If I have to listen to this girl in my office and her self-indulgent tripe any longer, I am going to lose my mind. I wish I could say “Please shut up and get out of my office before I throw this stapler at your head. Thanks so much.” However, I cannot, so instead I’ll just play nice and nod my head and listen and pretend I am interested in her immature and silly blather.
Michael Pollan.
I find a lot of interesting articles and learn a lot about interesting people at work. We book public speakers for different companies and organizations and often we get requests for speakers for whom we have no information or knowledge. That is where I come in. In addition to several other computer and design related duties, I also do research, trying to track down these unknown people.
One of those is a guy named Michael Pollan, who I have become quite enamored with since I started researching him. I just read a brilliant article he wrote. I have slowly started eating meat again and this article made me feel like I was making the right choice.
Beep.
You know, I used to think those nextel walkie talkie phones were cool. But now, whenever I see or hear someone using one, usually some asshole walking down the street thinking he is so effing cool, I just want to kick him and say “Who the hell cares about you? You’re annoying, your phone is annoying, and you’re not that important. Get over it.”
Also, if one more person says to me “Don’t eat that! Look how many carbs it has! You gotta watch your carb intake!” I am going to lose it. You know what? Fuck off. Go eat your bacon wrapped butter sticks and leave me alone, okay?
So you know, Conan is taping his show this week in Toronto. And I sent away for tickets and but I didn’t get any. Which is okay, because I watched last night’s show and I gotta say it was pretty annoying. I mean, Conan was funny, but the people in the audience were pretty obnoxious. They wouldn’t shut up and they were all wearing Leafs jerseys and shouting idiotic things the entire time, looking like a bunch of morons. You’d think those stupid kids had never seen an American celebrity before. And it’s Conan, for chrissakes, not Superman or something.

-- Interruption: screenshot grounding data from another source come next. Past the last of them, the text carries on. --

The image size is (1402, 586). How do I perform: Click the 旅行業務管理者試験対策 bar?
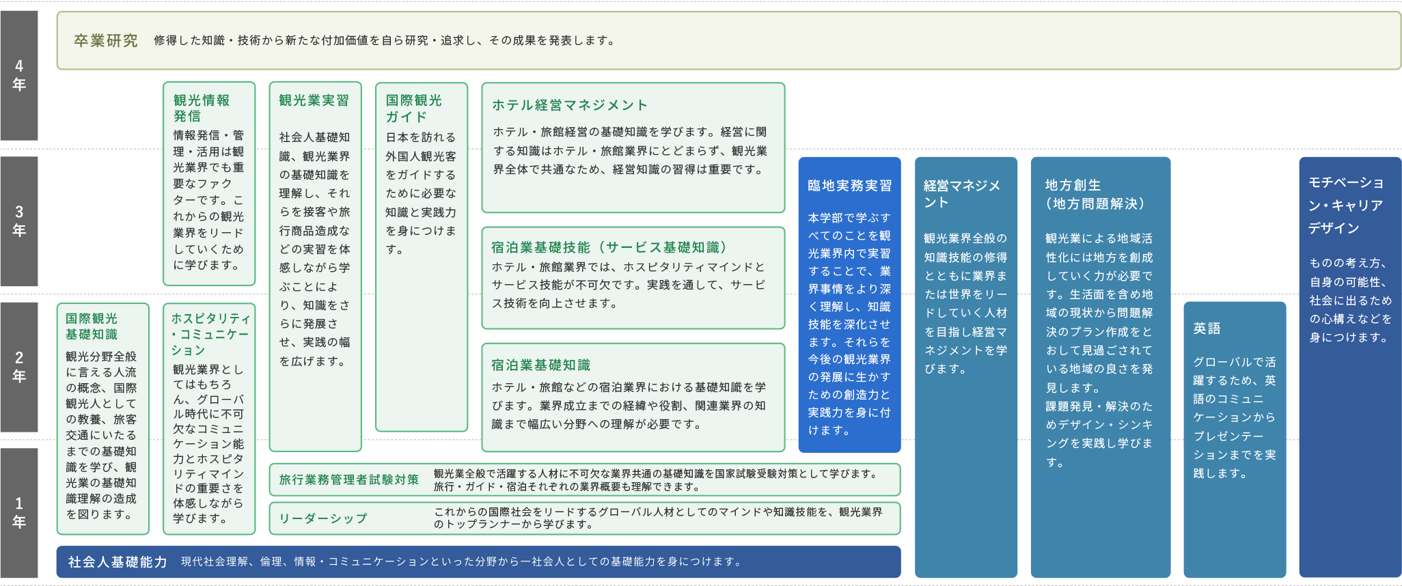tap(584, 479)
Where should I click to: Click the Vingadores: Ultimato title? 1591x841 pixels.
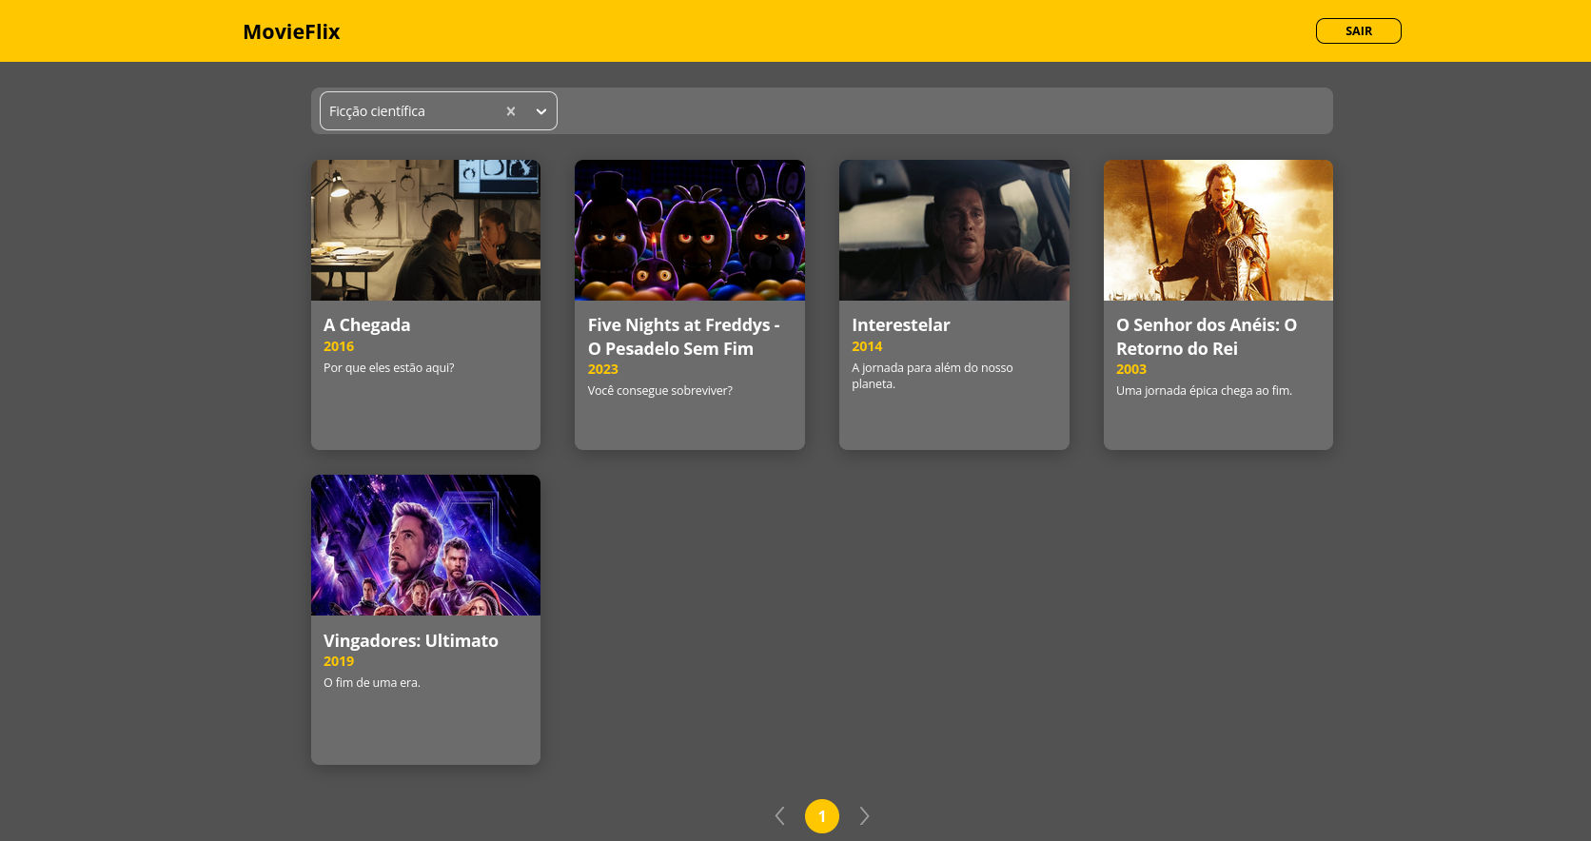pos(410,640)
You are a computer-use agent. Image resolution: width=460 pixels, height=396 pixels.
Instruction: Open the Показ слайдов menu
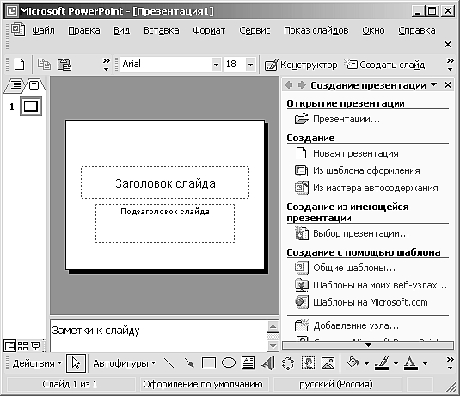coord(316,30)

I wish I could break myself of the habit of doing something rash or self-destructive when I feel hurt or betrayed, especially by someone close. Eh, what can you do.
Pop Culture
I am a pop culture addict. I simply cannot get enough of it. All the things I love and all the things I hate. My new favorite show on TV: Best Week Ever on VH1. All these different people (comedians and writers and quasi-celebrities) talk about the news of the week from pop culture. Many of the people on this show are the same ones from VH1’s I Love the ’70s and I Love the ’80s. I want to be on that show. I want to be a pop culturalist!

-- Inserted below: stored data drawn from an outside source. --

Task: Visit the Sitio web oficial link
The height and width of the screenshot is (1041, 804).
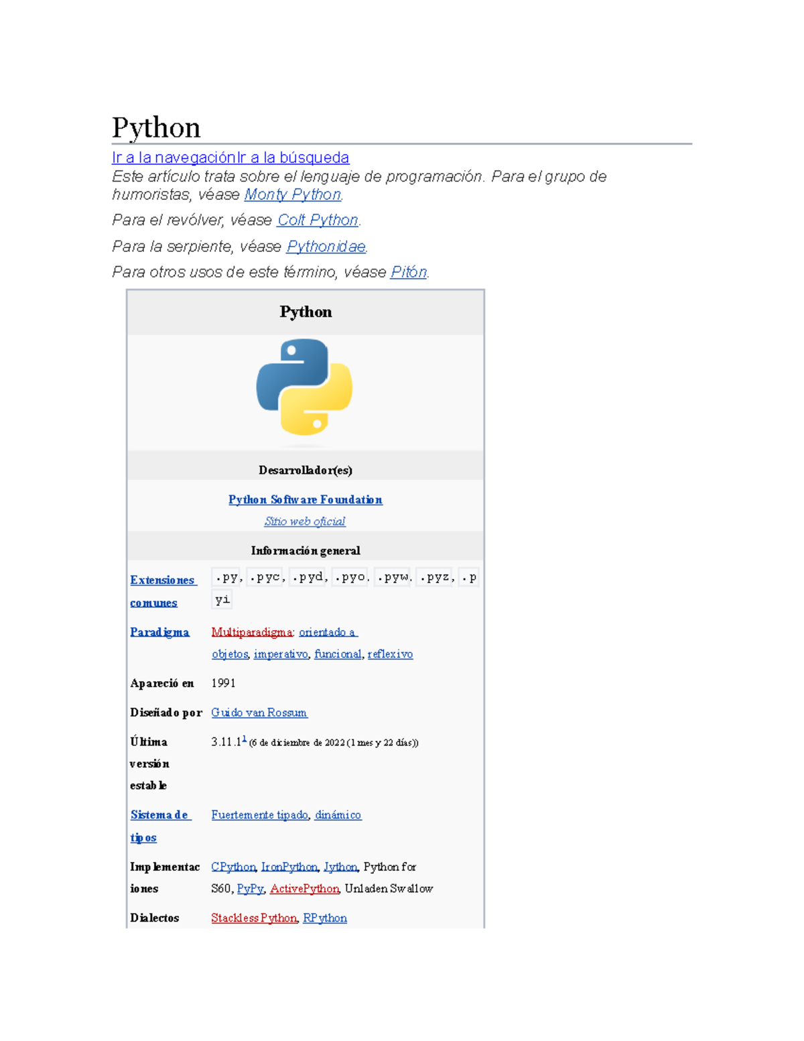Action: pos(305,521)
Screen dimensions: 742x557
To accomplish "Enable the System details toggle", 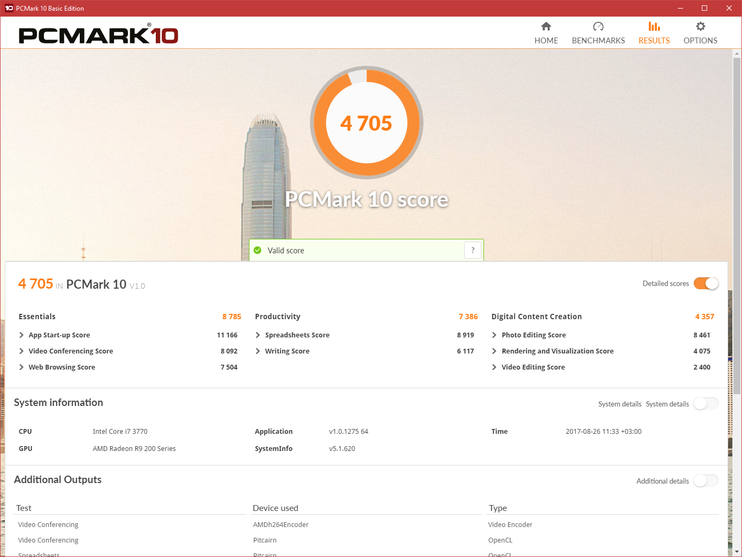I will coord(706,403).
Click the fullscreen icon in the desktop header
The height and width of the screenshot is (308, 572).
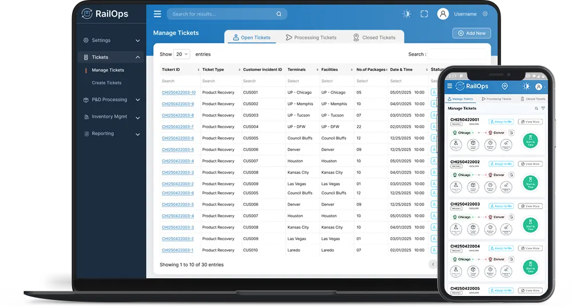point(424,14)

And of course, one of my most favorite magazines in the entire world is Entertainment Weekly, which is my bible. With a few rare exceptions, I read that book cover to cover every single week. I suppose I should be focusing my attention and energy on more productive and intelligently enlightening material, but I think that pop culture has its place and I do not think it has to be as dumb and silly as people make it seem. As a case in point, you should all check out this week’s issue of Entertainment Weekly and what they have to say about the Janet Jackson-Super Bowl incident. It was right on the mark.

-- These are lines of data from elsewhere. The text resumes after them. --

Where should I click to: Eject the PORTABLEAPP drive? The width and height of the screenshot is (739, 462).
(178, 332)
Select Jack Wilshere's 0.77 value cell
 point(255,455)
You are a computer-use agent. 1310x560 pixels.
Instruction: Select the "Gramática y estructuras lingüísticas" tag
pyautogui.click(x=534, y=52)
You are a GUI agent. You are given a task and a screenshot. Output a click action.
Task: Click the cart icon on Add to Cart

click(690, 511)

The NHL All-Star weekend is over and I thoroughly enjoyed it. My favorite part is the Super Skills competition, which is always crazy and fun. And the jerseys went old school for the All-Stars game, which I appreciated. I really wish America valued hockey more. I honestly do not understand why someone would want to watch a lame basketball game over a professional hockey game, I really don’t, someone explain it to me. The Stanley Cup playoffs are a million times more exciting than any super bowl. Hockey players are better athletes and our games have fights, fast paced action up and down the ice, bodies and sticks and pucks flying everywhere, and quite simply the cutest boys on the planet. What more could you want?